**TEKS BACAAN:**
---
Briefing Gagal Gara-Gara Durian


Hari-Hari ini Pada Tahun 1991 (3)

Saya terpaksa naik sepeda motor dari Semarang menuju Surabaya gara-gara durian. Seandainya tidak ada ‘’skandal durian’’ itu, tentu saya hanya perlu numpang truk angkutan koran Jawa Pos yang balik dari kantor biro Semarang menuju Surabaya.

‘’Skandal durian’’ itu sendiri terjadi saat saya masih menjalani tes masuk Jawa Pos. Ceritanya, ada beberapa orang pembaca Jawa Pos komplain gara-gara korannya ‘’bau durian’’.

Bau durian sebenarnya lebih enak ketimbang bau tinta cetak atau bau kertas koran. Tapi, memang ada juga yang tidak suka sama sekali dengan bau durian. Bahkan ada yang sampai merasa pusing dan mual-mual bila mencium aroma durian.

Mungkin pembaca yang komplain itu termasuk jenis ‘’anti bau durian’’. Dia protes karena koran Jawa Pos hari itu beraroma durian. Aroma yang tidak lazim untuk produk koran.

Komplain ditindaklanjuti. Manajemen Jawa Pos langsung mencari penyebabnya. Semua sopir angkutan koran dipanggil dan ditanya apakah ada yang ketika mengangkut koran juga membawa durian.

Ternyata memang ada. Tetapi bukan mengangkut koran dan durian bersamaan. Waktu berangkat, mobil mengangkut koran. Tetapi ketika balik ke Surabaya, mobil mengangkut durian.

Tidak semua mobil angkutan koran milik Jawa Pos. Malah lebih banyak mobil sewaan dari masyarakat, baik untuk rute pendek maupun rute panjang. Nah, mobil sewaan itulah yang setelah mengantar koran ke luar kota, mencari ‘’balen’’ dengan mengangkut durian.

Rupanya aroma durian itu ‘’terperangkap’’ di dalam kabin mobil cukup lama. Sampai dengan jadwal mengangkut esok harinya, aroma durian di dalam mobil itu belum juga hilang. Alhasil, koran yang diangkut hari itu berbau durian!
---
**BARIS YANG DITAMPILKAN:**
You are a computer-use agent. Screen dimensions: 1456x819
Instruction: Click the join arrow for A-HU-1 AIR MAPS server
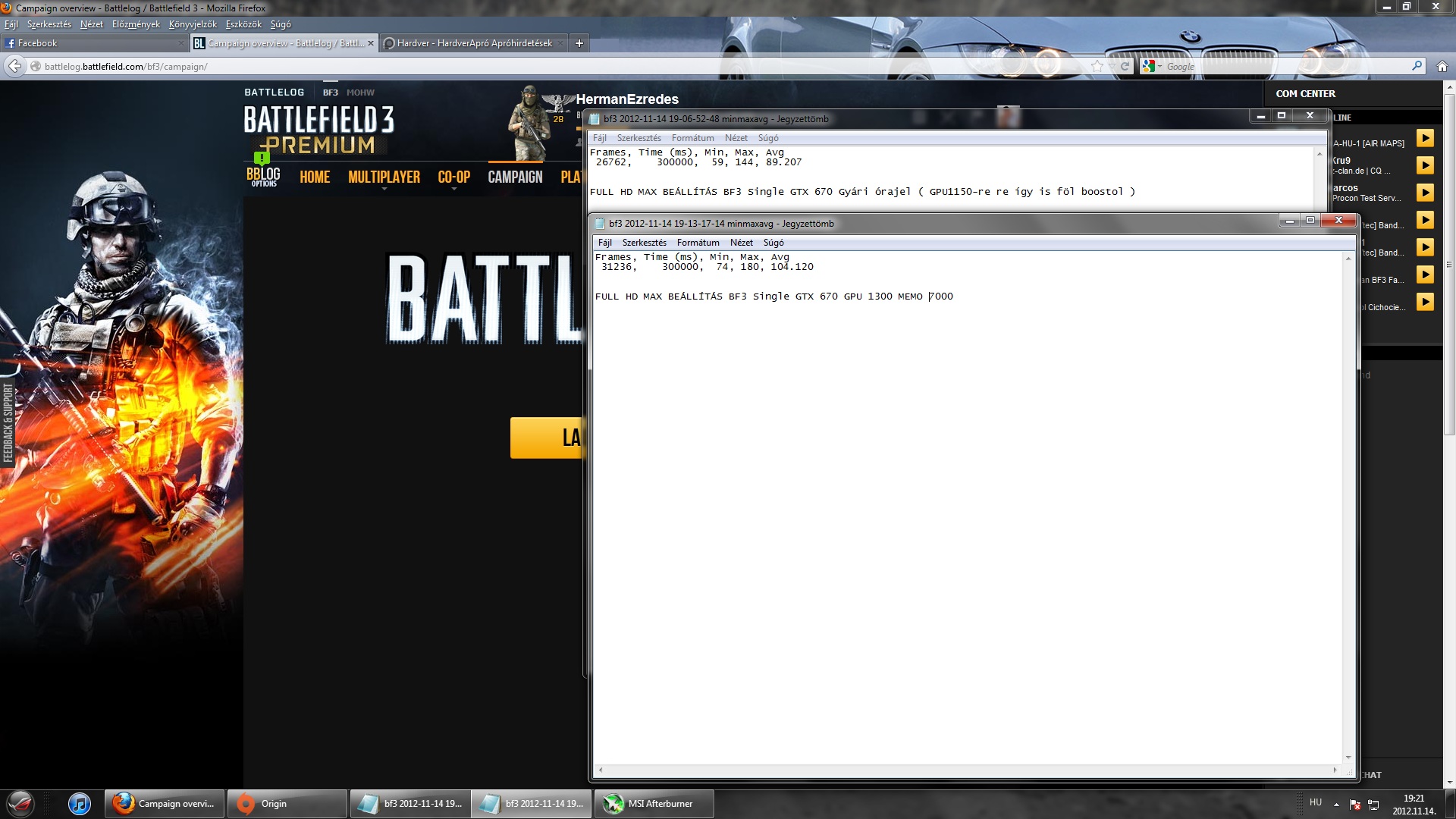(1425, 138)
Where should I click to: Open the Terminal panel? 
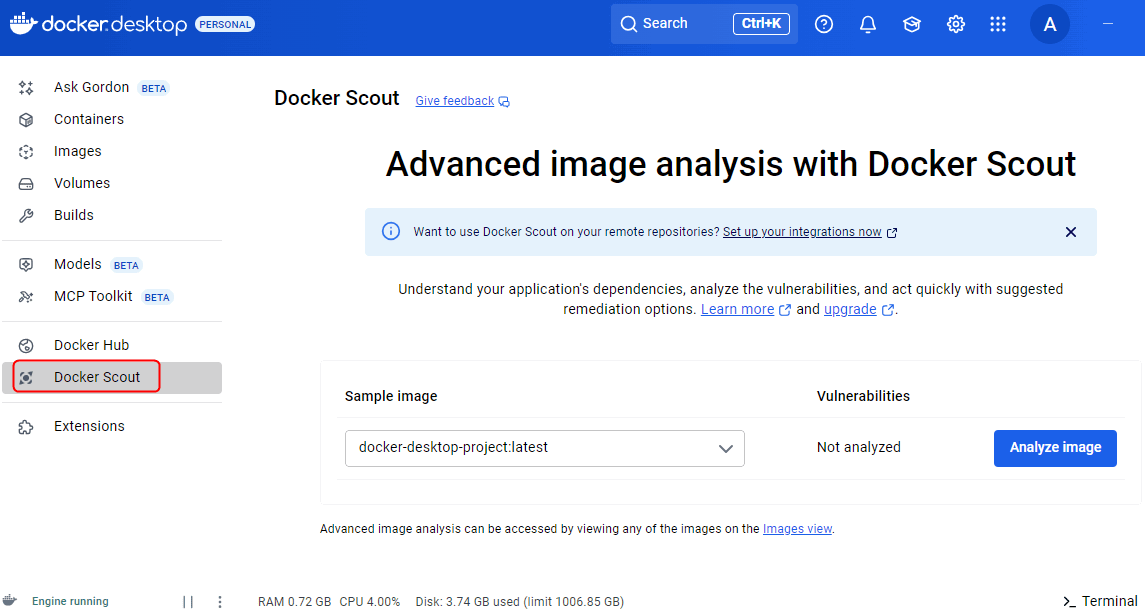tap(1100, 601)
---
**TUJUAN A:**
Jawablah pertanyaan berikut berdasarkan cerita tentang koran berbau durian.
(i) Dari kota mana dan ke kota mana penulis naik sepeda motor?
(ii) Apa keluhan beberapa pembaca Jawa Pos?
(iii) Siapa yang dipanggil manajemen Jawa Pos untuk mencari penyebabnya?
**TUJUAN B:**
Tentukan apakah setiap pernyataan berikut sesuai dengan cerita tentang koran berbau durian. Jawab ya atau tidak, lalu kutip kata-kata penentunya dari cerita itu.
(i) Semua mobil angkutan koran milik Jawa Pos.
(ii) Mobil sewaan itu mengangkut koran dan durian bersamaan.
(iii) Aroma durian masih tercium di dalam mobil sampai jadwal angkut esok harinya.
**TUJUAN C:**
Lanjutkan cerita tentang koran berbau durian mulai setelah kalimat terakhirnya.

**JAWABAN A:**
(i) Dari Semarang menuju Surabaya.
(ii) Korannya bau durian.
(iii) Semua sopir angkutan koran.

**JAWABAN B:**
(i) Tidak: "Tidak semua mobil angkutan koran milik Jawa Pos."
(ii) Tidak: "Tetapi bukan mengangkut koran dan durian bersamaan."
(iii) Ya: "Sampai dengan jadwal mengangkut esok harinya, aroma durian di dalam mobil itu belum juga hilang."

**JAWABAN C:**
''Kami kan dibayar untuk mengantar koran. Baliknya tidak dibayar, jadi boleh dong kami angkut apa saja, termasuk durian,'' jawab sopir.

Gara-gara komplain tersebut, manajemen Jawa Pos membuat aturan baru untuk semua sopir ekspedisi koran dengan larangan mengangkut barang-barang yang menimbulkan bau pada koran. Durian, nangka, solar, bensin, oli dan lain-lain masuk daftar yang dilarang diangkut.

Secara kebetulan, saya berencana menitipkan sepeda motor Yamaha RS100 agar diangkut dengan truk Jawa Pos dari kantor biro Semarang ke kantor pusat di Surabaya. ‘’Wah sekarang tidak bisa lagi truk Jawa Pos dipakai mengangkut sepeda motor,’’ jawab sopir ekspedisi Jawa Pos di kantor biro Semarang.

‘’Tapi menurut surat pengantar ini, boleh,’’ jawab saya.

‘’Kemarin masih boleh. Hari ini sudah tidak boleh. Saya punya suratnya,’’ jelas sopir itu.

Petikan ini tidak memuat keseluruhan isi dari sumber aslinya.